Miss Mabel's School for Girls: The first book in the Network Series
Page 28
“I believe Mabel has plans to overthrow me as High Priestess.”
I blinked.
“Overthrow you?”
“Yes.”
My mind spun. The late meeting with the High Priest, the snarky comments about the High Priestess, Miss Mabel’s questions during the trust potion test. They all swarmed me, spinning around my head like flighty birds.
The only question I could muster of the thousands that reeled in me was the one I feared the answer to the most.
“Why are you telling me?”
“There is reason to believe that she will use you as a means to get to me.”
My eyes narrowed.
“What do you mean?” I asked slowly. Her expression never wavered.
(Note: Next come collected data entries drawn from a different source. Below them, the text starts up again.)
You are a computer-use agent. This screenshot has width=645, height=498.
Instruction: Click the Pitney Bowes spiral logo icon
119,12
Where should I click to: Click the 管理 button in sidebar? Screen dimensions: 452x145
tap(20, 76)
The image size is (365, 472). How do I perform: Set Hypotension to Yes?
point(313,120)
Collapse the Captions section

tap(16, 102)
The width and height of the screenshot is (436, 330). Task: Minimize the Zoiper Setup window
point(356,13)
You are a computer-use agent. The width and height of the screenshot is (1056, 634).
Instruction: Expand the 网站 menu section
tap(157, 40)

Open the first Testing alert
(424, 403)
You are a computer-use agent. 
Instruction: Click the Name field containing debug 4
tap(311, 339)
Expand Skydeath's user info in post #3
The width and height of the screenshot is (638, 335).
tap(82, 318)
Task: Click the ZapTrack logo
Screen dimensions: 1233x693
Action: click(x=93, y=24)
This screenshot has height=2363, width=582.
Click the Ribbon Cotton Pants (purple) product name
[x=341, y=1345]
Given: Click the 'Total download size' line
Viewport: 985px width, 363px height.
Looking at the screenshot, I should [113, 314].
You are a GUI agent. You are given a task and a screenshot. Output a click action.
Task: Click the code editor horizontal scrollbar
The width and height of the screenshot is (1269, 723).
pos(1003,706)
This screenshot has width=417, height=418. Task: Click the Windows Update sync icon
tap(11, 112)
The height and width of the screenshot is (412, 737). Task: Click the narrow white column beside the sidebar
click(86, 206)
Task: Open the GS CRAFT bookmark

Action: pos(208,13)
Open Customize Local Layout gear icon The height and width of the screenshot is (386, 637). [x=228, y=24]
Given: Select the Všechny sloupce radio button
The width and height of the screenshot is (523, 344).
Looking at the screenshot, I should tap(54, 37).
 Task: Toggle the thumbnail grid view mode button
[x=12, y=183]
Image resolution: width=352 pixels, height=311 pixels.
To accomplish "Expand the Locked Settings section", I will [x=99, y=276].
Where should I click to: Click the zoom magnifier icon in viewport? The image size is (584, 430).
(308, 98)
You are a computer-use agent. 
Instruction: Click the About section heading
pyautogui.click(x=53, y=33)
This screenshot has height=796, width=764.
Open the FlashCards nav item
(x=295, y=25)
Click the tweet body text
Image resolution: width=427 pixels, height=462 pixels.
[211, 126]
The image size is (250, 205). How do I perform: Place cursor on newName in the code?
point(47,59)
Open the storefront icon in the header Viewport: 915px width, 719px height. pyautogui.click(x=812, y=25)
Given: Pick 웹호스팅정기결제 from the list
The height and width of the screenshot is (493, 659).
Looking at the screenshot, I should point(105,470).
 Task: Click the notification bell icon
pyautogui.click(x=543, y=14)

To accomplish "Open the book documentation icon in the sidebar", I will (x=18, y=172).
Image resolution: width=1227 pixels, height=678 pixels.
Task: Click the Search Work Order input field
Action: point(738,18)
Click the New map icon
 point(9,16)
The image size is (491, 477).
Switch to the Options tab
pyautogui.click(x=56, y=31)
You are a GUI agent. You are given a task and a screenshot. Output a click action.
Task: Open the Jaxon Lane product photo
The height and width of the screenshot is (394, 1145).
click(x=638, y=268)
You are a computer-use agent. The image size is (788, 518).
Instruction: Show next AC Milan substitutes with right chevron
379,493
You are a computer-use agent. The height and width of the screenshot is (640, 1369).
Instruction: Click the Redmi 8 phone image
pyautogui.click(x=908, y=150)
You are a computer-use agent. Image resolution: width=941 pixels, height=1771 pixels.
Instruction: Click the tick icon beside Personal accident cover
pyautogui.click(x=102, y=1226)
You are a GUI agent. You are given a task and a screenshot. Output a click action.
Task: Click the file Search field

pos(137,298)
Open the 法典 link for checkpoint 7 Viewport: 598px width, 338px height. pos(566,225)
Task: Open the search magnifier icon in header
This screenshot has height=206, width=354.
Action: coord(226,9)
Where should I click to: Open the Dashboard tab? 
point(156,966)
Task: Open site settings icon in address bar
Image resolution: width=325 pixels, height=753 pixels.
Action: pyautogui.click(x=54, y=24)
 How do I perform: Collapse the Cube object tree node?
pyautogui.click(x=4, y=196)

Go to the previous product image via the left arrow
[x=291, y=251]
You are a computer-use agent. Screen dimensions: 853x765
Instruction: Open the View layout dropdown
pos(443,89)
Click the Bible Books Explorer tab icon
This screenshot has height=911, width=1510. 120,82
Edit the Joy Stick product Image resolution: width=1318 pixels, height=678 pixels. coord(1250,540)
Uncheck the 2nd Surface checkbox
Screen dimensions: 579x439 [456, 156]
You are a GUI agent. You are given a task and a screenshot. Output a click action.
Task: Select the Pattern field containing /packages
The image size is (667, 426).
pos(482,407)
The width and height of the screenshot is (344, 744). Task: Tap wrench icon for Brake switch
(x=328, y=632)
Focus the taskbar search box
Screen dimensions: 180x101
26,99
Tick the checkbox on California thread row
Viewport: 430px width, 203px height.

“It’s my belief that she plans to have you kill me.”
The blood left my face and hands, pooling in my stomach and making me want to vomit. It couldn’t be. Impossible. There was no chance. Sixteen. I was only sixteen.
“I’m sorry,” I whispered. “What did you say?”
“Miss Mabel is going to have you kill me.”
“It’s not possible,” I breathed.
“It’s very possible,” she countered. Her small eyes were firm, steely, even, but not afraid. “If you kill me, her hands are clean. The High Priest can offer her name up as my replacement and the Council would agree wholeheartedly. They love Mabel.”
I just stared at her, sorting through this information. The strange world I’d been living in since starting at Miss Mabel’s began to take form, and it resembled the shadows of a hideous beast. The Esbat curriculum, the Advanced Curses and Hexes Mark, practicing curses on a cat. Preparation, all of it, for one violent act of treachery. The conversation I’d overheard with the High Priest began to make sense.
“That’s what they were talking about,” I said, coming out of my thoughts. “I overheard them.”
The High Priestess lifted an inquiring eyebrow.
“Overheard who?”
She listened as I explained what had happened the night of the Esbat. When I finished, her already beady eyes tapered down and she rubbed her lips together.
“Yes, just as I thought.”
She spun and started toward her desk.
“So you knew about this?” I asked, following behind her.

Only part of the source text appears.